Jared Spataro, Sr. Director of Product Marketing for SharePoint, kicked things off with a SPC12 063recap of where things have come from, with a brief look into where things are going. He mentioned their move to a 90 day release cycle, and how Microsoft is once again preparing for pivotal growth. They view SharePoint’s opportunity as another 10 years of growth, and are focusing their efforts around three areas: experiences, innovations, and the ecosystem.

Following Jared, Jeff Teper, Corporate VP and the "Godfather of SharePoint" took the stage where he talked about some of the changes to the SharePoint organization based on its growth and preparation for the move toward the cloud. He said that SharePoint has split the development team in half, with half working on Office365 and other cloud offerings, and the other half supporting features and traditional workloads.

Jeff then walked through a quick session on productivity in the new SharePoint 2013 UI (covering many of the topics that I have been resenting on in recent months, including my 3 week tour of EMEA). For example, he showed how your recent docs follows you in the SPC12 066cloud, so if you go onto a new device or access Office365 from a new machine, as you login it remembers you and the last few documents you viewed, even the page you were on or the slide you were reviewing in PowerPoint, and takes you to it. The new SharePoint was designed for mobile workers, and for multiple devices. He also showed how saving documents by default saves to the cloud. You can also create a document right in the browser using the new Office web apps, so you don’t have to be running Microsoft Office to be productive. All great stuff, but not late breaking news.

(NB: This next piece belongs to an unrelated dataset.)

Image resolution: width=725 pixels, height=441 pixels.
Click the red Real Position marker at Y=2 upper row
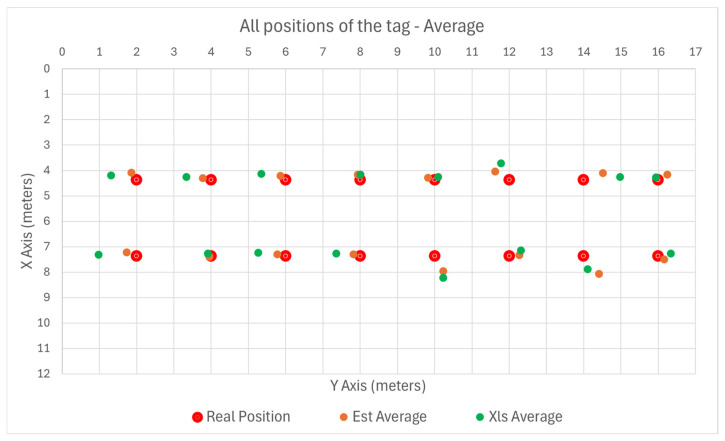[x=136, y=179]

A funny moment: drag and drop got the first big applause. Teper joked that there was a pool back in Redmond to see what would bring the first big applause at the conference. He said "Drag and drop, no big surprises there." Very cool was the fact that he did his entire demo on a production Office365 environment hosted on servers in Amsterdam, showing sub second performance. That should silence critics who wonder whether SharePoint can scale and perform.

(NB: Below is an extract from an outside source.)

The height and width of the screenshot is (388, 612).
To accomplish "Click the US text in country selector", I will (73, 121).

But then Teper moved his talk to Yammer. He talked about how Microsoft acquired them to take social to another level. He mentioned three reasons why they were interested in Yammer:

  1. Yammer is the leader in enterprise social, with the most users.
  2. Their quick development cycle, and their unique approach to development — rapid development, where quick turnaround is a way of life, with a focus on user trends and data about where pain is being felt, where impact can be made.
  3. They pioneered the voluntary adoption approach. While the model is a little bit disruptive, Microsoft kind of liked that to allow end users to drive change. It’s also is a great way to introduce users and companies to the cloud, and deliver those features more quickly.

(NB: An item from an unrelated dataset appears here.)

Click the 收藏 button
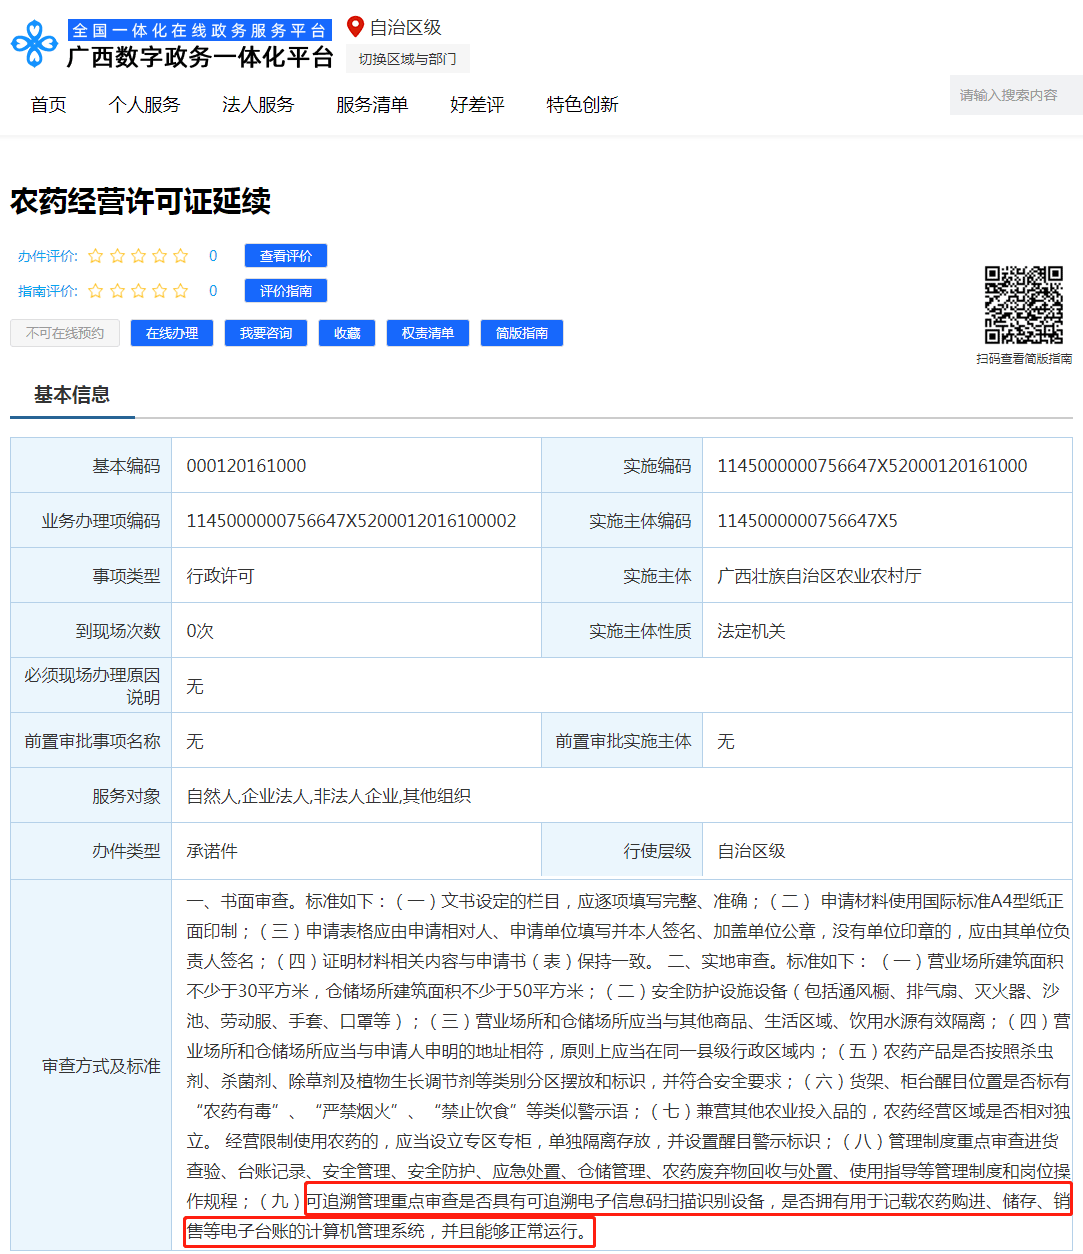The image size is (1083, 1254). (347, 333)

Following Jeff, the Yammer team jumped on stage and shared some stats (Over 200,000 organizations use Yammer, 85% of the Fortune 500 companies, with social representing a $6.4 billion market opportunity, and 61% of organizations have social networks) but then jumped right into what is happening with Yammer since the acquisition:

The ‘Share with Yammer’ button.
Push content from SharePoint to Yammer, creating an embedded community around a file, showing followers, various threaded conversations, polls, and other Yammer activities around that focused content. A great way to quickly collaborate around spceific pieces of content.

Connecting Yammer with SkyDrive Pro.
What they are now working on is that when you are in Yammer and want to share a file, you can select a file — which allows you to select from SkyDrive Pro, accessing your content which lives in SharePoint. With this integration, you can have the full document experience in Yammer, including multi-user editing, with some accessing and editing the content from within Yammer, and others pulling it down locally using MS Word.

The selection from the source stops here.